Sexual dysfunction secondary to the use of antidepressants, especially clomipramine or SSRI's is an adverse effect that is often underestimated and according to earlier studies, this can affect approximately 60% of the patients. This presents as a decrease in libido, alterations in the ability to reach orgasm/ejaculation, and an erectile dysfunction or a decreased vaginal lubrication. This dysfunction appears to be related with the resulting increase in serotonin and with the stimulation of serotonin 5HT2 receptors.
Objectives: 1) Evaluate the effect of amineptine, a drug with an increased dopamine transmission and scant serotonin transmission, on the sexual function of depressed patients who begin treatment, and 2) evaluate whether the change to amineptine improves the sexual function in patients who presented sexual dysfunction after beginning treatment with a SSRI.
Material and methods: Prospective, observational, open and multicentric design. 111 patients with an average age of 41.3 years (36 men, 75 women) were distributed into three groups: Group 1 (n= 26): patients with depression (DSM IV) who begin de novo treatment with amineptine 200 mg/day. Group 2 (n= 47): depressed patients undergoing treatment with a SSRI who show a favorable response and who present sexual dysfunction secondary to a poorly tolerated treatment, so the treatment is changed to 200 mg/day of amineptine. Group 3 (n= 38): patients with the same characteristics as those of group 2, but whose treatment was changed to 20 mg/day of paroxetine. The <<Questionnaire for the Measure of Sexual Dysfunction Secondary to the use of Psychotropic Drugs>> (Montejo et al, 1996) was used together with the Hamilton Depression Scale, the IGC Scale, and an adverse events scale, over a 6 months follow up period during which visits took place at: baseline, month 1, month 2, month 3, and month 6.
Results: In group 1, treated with amineptine from the beginning, of the 5 patients who showed a decrease in the libido at the beginning of the treatment, only one still presented this in the 6th month. The Hamilton Scale decreased from 23.12 (baseline) to 5.25 after 6 months. After substituting amineptine for SSRI's in patients with sexual dysfunction, the incidence of any type of sexual dysfunction decreased significantly from 100% (baseline) to 55.3% after 6 months. (P< 0.001). The incidence of delayed orgasm dropped to 15.8%, anorgasmia to 17.4%, and impotence dropped to 15.8% in this group, with the antidepressant effect that had already been achieved with the SSRI being maintained. However, in group 3 there was barely any improvement on the sexual function after changing to paroxetine (20 mg/day), with the baseline incidence being 100% and the incidence after 6 months being 89.7%. In this last group the antidepressant effect present at the baseline level, was maintained.

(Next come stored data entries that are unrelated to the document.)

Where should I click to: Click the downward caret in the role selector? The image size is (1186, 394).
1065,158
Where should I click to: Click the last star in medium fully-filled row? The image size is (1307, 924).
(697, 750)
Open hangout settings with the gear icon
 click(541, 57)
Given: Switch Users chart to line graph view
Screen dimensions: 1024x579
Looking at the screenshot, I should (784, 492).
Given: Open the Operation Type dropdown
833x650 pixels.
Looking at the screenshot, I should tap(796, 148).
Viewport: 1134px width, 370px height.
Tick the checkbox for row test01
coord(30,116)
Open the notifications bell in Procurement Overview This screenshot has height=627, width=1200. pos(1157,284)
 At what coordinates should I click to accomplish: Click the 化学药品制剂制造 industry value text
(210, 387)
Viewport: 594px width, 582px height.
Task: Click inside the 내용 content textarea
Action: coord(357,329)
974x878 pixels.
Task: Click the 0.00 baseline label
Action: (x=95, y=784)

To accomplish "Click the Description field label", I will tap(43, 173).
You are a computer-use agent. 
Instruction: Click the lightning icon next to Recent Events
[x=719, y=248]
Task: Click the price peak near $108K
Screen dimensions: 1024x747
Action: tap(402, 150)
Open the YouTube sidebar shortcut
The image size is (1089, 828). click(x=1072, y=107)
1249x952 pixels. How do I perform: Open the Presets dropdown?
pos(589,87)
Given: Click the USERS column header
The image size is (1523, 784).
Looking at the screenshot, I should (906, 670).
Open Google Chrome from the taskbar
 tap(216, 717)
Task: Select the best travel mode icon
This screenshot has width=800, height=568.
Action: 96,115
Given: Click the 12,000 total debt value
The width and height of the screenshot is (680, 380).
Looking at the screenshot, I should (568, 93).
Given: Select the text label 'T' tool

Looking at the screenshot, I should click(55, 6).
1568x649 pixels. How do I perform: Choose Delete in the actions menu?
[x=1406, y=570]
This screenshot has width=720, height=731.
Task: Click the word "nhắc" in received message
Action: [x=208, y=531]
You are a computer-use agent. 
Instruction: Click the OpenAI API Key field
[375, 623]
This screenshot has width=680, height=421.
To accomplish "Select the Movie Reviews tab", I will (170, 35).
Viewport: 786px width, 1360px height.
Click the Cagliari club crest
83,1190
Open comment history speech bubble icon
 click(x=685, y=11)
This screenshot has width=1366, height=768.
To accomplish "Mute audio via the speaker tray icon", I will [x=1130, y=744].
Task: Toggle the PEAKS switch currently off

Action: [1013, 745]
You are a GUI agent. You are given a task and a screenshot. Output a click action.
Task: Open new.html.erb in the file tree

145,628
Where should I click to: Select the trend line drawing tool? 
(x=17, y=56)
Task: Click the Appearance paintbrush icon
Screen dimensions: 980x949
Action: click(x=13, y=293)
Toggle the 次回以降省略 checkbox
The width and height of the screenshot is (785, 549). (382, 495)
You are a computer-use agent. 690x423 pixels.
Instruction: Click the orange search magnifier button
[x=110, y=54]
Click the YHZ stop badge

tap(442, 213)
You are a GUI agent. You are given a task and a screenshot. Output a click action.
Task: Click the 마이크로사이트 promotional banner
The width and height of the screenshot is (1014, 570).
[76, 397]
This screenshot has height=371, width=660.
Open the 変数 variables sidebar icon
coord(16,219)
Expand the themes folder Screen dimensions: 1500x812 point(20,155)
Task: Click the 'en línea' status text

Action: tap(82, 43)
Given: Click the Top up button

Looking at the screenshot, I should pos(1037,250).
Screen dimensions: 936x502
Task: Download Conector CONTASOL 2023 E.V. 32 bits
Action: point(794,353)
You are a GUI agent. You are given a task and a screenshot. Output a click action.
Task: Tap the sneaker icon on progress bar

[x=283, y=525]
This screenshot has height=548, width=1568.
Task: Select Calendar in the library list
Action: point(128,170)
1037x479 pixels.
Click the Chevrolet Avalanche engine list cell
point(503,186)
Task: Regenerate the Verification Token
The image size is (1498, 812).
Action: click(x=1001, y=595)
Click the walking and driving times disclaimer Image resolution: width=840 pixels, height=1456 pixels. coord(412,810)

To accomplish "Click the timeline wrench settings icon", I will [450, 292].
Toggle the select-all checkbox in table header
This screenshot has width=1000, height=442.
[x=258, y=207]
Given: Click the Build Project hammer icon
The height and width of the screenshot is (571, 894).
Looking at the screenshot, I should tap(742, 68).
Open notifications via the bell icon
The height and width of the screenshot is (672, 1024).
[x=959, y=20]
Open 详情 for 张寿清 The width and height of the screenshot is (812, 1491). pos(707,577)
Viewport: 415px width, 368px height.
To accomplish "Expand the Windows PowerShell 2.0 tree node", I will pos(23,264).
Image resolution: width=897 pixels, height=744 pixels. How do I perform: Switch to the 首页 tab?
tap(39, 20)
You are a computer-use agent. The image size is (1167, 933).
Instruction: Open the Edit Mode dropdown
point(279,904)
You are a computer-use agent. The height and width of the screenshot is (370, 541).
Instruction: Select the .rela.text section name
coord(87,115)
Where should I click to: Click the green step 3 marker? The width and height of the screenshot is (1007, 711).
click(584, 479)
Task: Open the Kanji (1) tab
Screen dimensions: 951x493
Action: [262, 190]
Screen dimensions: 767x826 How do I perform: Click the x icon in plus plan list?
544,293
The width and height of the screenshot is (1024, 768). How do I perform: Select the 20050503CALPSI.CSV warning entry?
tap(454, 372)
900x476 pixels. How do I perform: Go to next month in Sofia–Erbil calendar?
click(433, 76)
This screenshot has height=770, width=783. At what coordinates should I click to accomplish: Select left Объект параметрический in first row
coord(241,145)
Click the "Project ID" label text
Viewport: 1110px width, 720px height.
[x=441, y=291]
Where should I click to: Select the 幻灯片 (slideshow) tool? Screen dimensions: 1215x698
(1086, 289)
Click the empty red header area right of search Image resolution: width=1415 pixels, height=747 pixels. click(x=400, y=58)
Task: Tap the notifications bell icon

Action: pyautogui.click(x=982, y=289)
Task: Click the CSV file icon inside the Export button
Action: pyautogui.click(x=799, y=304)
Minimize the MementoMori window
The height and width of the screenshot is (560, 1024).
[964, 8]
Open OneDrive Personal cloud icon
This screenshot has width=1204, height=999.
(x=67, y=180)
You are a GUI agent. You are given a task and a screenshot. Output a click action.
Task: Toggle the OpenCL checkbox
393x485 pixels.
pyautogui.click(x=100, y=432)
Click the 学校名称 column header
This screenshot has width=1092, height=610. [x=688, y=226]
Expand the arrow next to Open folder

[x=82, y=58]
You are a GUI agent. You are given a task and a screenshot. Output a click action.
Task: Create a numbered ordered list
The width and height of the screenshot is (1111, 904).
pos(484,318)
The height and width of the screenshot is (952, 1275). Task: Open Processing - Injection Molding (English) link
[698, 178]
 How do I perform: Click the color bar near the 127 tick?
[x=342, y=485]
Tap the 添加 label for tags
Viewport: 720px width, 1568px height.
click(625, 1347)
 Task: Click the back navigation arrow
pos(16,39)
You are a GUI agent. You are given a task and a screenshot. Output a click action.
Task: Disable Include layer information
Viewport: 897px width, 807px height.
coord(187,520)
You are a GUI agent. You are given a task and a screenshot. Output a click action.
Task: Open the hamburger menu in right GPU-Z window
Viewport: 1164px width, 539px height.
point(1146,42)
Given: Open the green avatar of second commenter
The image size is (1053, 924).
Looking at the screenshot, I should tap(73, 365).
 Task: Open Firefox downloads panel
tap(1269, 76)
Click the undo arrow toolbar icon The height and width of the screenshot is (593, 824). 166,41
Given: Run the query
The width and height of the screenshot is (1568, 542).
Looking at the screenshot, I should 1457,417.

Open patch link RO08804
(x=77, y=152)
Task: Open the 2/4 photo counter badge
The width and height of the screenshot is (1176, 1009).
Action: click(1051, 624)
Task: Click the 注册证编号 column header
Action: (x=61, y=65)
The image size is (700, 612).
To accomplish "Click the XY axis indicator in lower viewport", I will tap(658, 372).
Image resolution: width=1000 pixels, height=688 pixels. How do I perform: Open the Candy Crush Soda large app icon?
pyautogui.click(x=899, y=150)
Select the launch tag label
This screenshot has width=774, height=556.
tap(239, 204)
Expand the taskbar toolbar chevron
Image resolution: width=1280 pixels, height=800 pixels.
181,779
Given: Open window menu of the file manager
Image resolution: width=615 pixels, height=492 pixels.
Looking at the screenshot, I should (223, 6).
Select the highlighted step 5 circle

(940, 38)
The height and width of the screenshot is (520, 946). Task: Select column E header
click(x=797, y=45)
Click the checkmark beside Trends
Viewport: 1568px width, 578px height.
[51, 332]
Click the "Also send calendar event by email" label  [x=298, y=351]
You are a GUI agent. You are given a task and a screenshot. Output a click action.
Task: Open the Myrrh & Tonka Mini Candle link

Conclusions: Amineptine was shown to be an effective antidepressant in the patients studied, and did not cause secondary sexual dysfunction, and even improved the dysfunction that was present in some patients. In those patients previously treated with SSRI's, amineptine is able to significantly improve the sexual dysfunction and yet maintain the efficacy of the antidepressive treatment used before these 6 months. On the other hand, Paroxetine did not improve the sexual dysfunction of the people in whom this drug substituted another SSRI, as this is an adverse effect common to the entire group of selective serotonin re-uptake inhibiting drugs. Amineptine showed a good safety and tolerance profile. Its most common side effect (anxiety/restlessness) disappeared 2 months after the beginning of the treatment.